What this task involves — Nothing but the records beneath, reproduced exactly, should appear in the answer.

Exercise materials —
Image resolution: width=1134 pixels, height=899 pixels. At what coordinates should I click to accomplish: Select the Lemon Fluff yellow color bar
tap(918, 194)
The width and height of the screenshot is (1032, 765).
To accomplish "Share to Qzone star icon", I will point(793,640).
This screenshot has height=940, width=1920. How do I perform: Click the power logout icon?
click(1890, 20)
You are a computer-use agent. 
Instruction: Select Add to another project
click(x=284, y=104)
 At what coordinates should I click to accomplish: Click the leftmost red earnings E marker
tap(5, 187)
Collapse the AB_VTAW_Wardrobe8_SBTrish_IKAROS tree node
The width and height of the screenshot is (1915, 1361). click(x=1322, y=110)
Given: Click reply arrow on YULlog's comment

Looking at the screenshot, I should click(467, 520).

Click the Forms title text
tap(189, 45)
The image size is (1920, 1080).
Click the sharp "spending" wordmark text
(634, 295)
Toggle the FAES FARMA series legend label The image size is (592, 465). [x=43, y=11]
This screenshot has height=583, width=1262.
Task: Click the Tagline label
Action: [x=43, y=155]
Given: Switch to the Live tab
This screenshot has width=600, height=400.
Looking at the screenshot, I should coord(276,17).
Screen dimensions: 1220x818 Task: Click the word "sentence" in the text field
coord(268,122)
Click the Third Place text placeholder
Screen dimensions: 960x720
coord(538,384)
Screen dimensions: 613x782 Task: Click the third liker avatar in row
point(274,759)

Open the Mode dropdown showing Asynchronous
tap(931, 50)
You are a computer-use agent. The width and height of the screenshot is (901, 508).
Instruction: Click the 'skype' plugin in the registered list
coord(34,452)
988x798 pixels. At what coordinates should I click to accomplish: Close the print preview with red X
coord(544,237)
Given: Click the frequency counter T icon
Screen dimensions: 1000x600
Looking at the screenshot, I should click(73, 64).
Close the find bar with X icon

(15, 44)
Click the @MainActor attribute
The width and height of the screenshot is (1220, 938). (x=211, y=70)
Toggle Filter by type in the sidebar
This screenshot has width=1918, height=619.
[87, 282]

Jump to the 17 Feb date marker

Result of this exercise —
Image resolution: width=1134 pixels, height=899 pixels. At what coordinates should I click to accomplish: Select the Lemon Fluff yellow color bar
tap(918, 194)
The width and height of the screenshot is (1032, 765).
To accomplish "Share to Qzone star icon", I will point(793,640).
This screenshot has height=940, width=1920. How do I perform: Click the power logout icon?
click(1890, 20)
You are a computer-use agent. 
Instruction: Select Add to another project
click(x=284, y=104)
 At what coordinates should I click to accomplish: Click the leftmost red earnings E marker
tap(5, 187)
Collapse the AB_VTAW_Wardrobe8_SBTrish_IKAROS tree node
The width and height of the screenshot is (1915, 1361). click(x=1322, y=110)
Given: Click reply arrow on YULlog's comment

Looking at the screenshot, I should click(467, 520).

Click the Forms title text
tap(189, 45)
The image size is (1920, 1080).
Click the sharp "spending" wordmark text
(634, 295)
Toggle the FAES FARMA series legend label The image size is (592, 465). [x=43, y=11]
This screenshot has height=583, width=1262.
Task: Click the Tagline label
Action: [x=43, y=155]
Given: Switch to the Live tab
This screenshot has width=600, height=400.
Looking at the screenshot, I should coord(276,17).
Screen dimensions: 1220x818 Task: Click the word "sentence" in the text field
coord(268,122)
Click the Third Place text placeholder
Screen dimensions: 960x720
coord(538,384)
Screen dimensions: 613x782 Task: Click the third liker avatar in row
point(274,759)

Open the Mode dropdown showing Asynchronous
tap(931, 50)
You are a computer-use agent. The width and height of the screenshot is (901, 508).
Instruction: Click the 'skype' plugin in the registered list
coord(34,452)
988x798 pixels. At what coordinates should I click to accomplish: Close the print preview with red X
coord(544,237)
Given: Click the frequency counter T icon
Screen dimensions: 1000x600
Looking at the screenshot, I should click(73, 64).
Close the find bar with X icon

(15, 44)
Click the @MainActor attribute
The width and height of the screenshot is (1220, 938). (x=211, y=70)
Toggle Filter by type in the sidebar
This screenshot has width=1918, height=619.
[87, 282]

Jump to the 17 Feb date marker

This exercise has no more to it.